#### [PROMPT]
Whatever the records hold, copy it exactly and completely.

(Stored data entries)
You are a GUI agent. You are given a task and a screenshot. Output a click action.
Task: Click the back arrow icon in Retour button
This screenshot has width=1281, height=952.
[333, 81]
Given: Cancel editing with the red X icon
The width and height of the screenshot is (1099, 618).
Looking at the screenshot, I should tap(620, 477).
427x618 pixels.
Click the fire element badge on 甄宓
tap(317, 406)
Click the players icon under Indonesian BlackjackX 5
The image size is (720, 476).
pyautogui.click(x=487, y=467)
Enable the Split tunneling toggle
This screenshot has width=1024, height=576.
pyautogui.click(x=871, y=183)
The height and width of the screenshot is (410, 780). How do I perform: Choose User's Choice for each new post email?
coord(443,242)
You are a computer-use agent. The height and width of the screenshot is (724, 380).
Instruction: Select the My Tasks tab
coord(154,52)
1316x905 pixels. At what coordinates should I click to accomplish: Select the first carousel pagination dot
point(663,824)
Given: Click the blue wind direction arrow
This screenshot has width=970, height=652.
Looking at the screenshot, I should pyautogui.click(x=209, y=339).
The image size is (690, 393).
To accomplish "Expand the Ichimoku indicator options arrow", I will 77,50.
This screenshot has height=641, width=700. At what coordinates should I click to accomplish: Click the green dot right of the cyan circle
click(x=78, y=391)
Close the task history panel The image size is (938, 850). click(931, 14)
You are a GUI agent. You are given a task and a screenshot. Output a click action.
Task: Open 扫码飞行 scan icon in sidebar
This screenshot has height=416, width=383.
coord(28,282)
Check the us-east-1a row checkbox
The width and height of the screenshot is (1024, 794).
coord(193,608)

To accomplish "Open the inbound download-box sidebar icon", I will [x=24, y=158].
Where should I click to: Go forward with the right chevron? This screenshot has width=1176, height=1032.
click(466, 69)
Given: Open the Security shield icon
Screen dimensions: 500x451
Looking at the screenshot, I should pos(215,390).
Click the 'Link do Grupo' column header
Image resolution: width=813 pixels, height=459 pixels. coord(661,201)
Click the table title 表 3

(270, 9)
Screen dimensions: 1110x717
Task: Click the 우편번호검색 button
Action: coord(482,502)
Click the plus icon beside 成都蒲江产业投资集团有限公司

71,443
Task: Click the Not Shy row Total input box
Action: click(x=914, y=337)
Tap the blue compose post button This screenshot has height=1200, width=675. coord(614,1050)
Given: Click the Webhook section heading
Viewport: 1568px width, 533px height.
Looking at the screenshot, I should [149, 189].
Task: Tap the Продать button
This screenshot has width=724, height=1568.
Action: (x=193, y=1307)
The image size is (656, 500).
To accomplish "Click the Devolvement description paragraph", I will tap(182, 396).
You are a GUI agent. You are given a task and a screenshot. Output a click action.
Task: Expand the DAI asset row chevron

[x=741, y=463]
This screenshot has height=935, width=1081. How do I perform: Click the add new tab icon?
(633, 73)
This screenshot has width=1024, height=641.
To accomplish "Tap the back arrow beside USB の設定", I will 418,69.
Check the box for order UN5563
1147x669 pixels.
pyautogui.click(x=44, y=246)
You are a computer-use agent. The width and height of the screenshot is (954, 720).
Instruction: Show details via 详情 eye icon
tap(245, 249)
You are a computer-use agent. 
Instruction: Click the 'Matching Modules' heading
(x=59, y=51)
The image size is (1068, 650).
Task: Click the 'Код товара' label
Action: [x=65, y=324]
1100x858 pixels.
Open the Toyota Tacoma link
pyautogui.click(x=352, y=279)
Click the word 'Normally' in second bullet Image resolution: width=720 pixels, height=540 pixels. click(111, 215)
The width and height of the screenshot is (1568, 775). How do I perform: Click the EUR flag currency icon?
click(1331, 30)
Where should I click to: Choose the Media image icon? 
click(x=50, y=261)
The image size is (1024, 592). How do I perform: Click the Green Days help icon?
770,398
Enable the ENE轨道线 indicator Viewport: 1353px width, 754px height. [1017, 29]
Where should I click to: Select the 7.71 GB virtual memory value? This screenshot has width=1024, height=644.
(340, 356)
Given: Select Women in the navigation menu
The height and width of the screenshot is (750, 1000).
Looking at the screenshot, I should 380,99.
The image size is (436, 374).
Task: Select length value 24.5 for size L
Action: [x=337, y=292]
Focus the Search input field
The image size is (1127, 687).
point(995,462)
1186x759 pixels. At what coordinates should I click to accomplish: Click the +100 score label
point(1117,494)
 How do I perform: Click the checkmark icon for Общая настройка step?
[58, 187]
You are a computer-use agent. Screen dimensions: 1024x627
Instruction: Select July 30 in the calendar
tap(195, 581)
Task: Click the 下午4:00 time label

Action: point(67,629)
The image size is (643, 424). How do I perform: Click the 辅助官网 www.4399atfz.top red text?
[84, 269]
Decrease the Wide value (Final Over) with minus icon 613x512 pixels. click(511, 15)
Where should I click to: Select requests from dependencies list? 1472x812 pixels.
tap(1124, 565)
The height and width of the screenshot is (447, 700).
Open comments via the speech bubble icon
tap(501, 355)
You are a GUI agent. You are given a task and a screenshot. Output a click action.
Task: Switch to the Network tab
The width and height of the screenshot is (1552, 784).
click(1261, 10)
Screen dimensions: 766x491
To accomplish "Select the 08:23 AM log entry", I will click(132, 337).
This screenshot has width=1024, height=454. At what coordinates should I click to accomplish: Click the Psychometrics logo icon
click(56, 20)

#### [EXPECTED ANSWER]
You are a GUI agent. You are given a task and a screenshot. Output a click action.
Task: Click the back arrow icon in Retour button
This screenshot has width=1281, height=952.
[333, 81]
Given: Cancel editing with the red X icon
The width and height of the screenshot is (1099, 618).
Looking at the screenshot, I should tap(620, 477).
427x618 pixels.
Click the fire element badge on 甄宓
tap(317, 406)
Click the players icon under Indonesian BlackjackX 5
The image size is (720, 476).
pyautogui.click(x=487, y=467)
Enable the Split tunneling toggle
This screenshot has width=1024, height=576.
pyautogui.click(x=871, y=183)
The height and width of the screenshot is (410, 780). How do I perform: Choose User's Choice for each new post email?
coord(443,242)
You are a computer-use agent. The height and width of the screenshot is (724, 380).
Instruction: Select the My Tasks tab
coord(154,52)
1316x905 pixels. At what coordinates should I click to accomplish: Select the first carousel pagination dot
point(663,824)
Given: Click the blue wind direction arrow
This screenshot has width=970, height=652.
Looking at the screenshot, I should pyautogui.click(x=209, y=339).
The image size is (690, 393).
To accomplish "Expand the Ichimoku indicator options arrow", I will 77,50.
This screenshot has height=641, width=700. At what coordinates should I click to accomplish: Click the green dot right of the cyan circle
click(x=78, y=391)
Close the task history panel The image size is (938, 850). click(931, 14)
You are a GUI agent. You are given a task and a screenshot. Output a click action.
Task: Open 扫码飞行 scan icon in sidebar
This screenshot has height=416, width=383.
coord(28,282)
Check the us-east-1a row checkbox
The width and height of the screenshot is (1024, 794).
coord(193,608)

To accomplish "Open the inbound download-box sidebar icon", I will [x=24, y=158].
Where should I click to: Go forward with the right chevron? This screenshot has width=1176, height=1032.
click(466, 69)
Given: Open the Security shield icon
Screen dimensions: 500x451
Looking at the screenshot, I should pos(215,390).
Click the 'Link do Grupo' column header
Image resolution: width=813 pixels, height=459 pixels. coord(661,201)
Click the table title 表 3

(270, 9)
Screen dimensions: 1110x717
Task: Click the 우편번호검색 button
Action: coord(482,502)
Click the plus icon beside 成都蒲江产业投资集团有限公司

71,443
Task: Click the Not Shy row Total input box
Action: click(x=914, y=337)
Tap the blue compose post button This screenshot has height=1200, width=675. coord(614,1050)
Given: Click the Webhook section heading
Viewport: 1568px width, 533px height.
Looking at the screenshot, I should [149, 189].
Task: Tap the Продать button
This screenshot has width=724, height=1568.
Action: (x=193, y=1307)
The image size is (656, 500).
To accomplish "Click the Devolvement description paragraph", I will tap(182, 396).
You are a GUI agent. You are given a task and a screenshot. Output a click action.
Task: Expand the DAI asset row chevron

[x=741, y=463]
This screenshot has height=935, width=1081. How do I perform: Click the add new tab icon?
(633, 73)
This screenshot has width=1024, height=641.
To accomplish "Tap the back arrow beside USB の設定", I will 418,69.
Check the box for order UN5563
1147x669 pixels.
pyautogui.click(x=44, y=246)
You are a computer-use agent. The width and height of the screenshot is (954, 720).
Instruction: Show details via 详情 eye icon
tap(245, 249)
You are a computer-use agent. 
Instruction: Click the 'Matching Modules' heading
(x=59, y=51)
The image size is (1068, 650).
Task: Click the 'Код товара' label
Action: [x=65, y=324]
1100x858 pixels.
Open the Toyota Tacoma link
pyautogui.click(x=352, y=279)
Click the word 'Normally' in second bullet Image resolution: width=720 pixels, height=540 pixels. click(111, 215)
The width and height of the screenshot is (1568, 775). How do I perform: Click the EUR flag currency icon?
click(1331, 30)
Where should I click to: Choose the Media image icon? 
click(x=50, y=261)
The image size is (1024, 592). How do I perform: Click the Green Days help icon?
770,398
Enable the ENE轨道线 indicator Viewport: 1353px width, 754px height. [1017, 29]
Where should I click to: Select the 7.71 GB virtual memory value? This screenshot has width=1024, height=644.
(340, 356)
Given: Select Women in the navigation menu
The height and width of the screenshot is (750, 1000).
Looking at the screenshot, I should 380,99.
The image size is (436, 374).
Task: Select length value 24.5 for size L
Action: [x=337, y=292]
Focus the Search input field
The image size is (1127, 687).
point(995,462)
1186x759 pixels. At what coordinates should I click to accomplish: Click the +100 score label
point(1117,494)
 How do I perform: Click the checkmark icon for Общая настройка step?
[58, 187]
You are a computer-use agent. Screen dimensions: 1024x627
Instruction: Select July 30 in the calendar
tap(195, 581)
Task: Click the 下午4:00 time label

Action: point(67,629)
The image size is (643, 424). How do I perform: Click the 辅助官网 www.4399atfz.top red text?
[84, 269]
Decrease the Wide value (Final Over) with minus icon 613x512 pixels. click(511, 15)
Where should I click to: Select requests from dependencies list? 1472x812 pixels.
tap(1124, 565)
The height and width of the screenshot is (447, 700).
Open comments via the speech bubble icon
tap(501, 355)
You are a GUI agent. You are given a task and a screenshot. Output a click action.
Task: Switch to the Network tab
The width and height of the screenshot is (1552, 784).
click(1261, 10)
Screen dimensions: 766x491
To accomplish "Select the 08:23 AM log entry", I will click(132, 337).
This screenshot has width=1024, height=454. At what coordinates should I click to accomplish: Click the Psychometrics logo icon
click(56, 20)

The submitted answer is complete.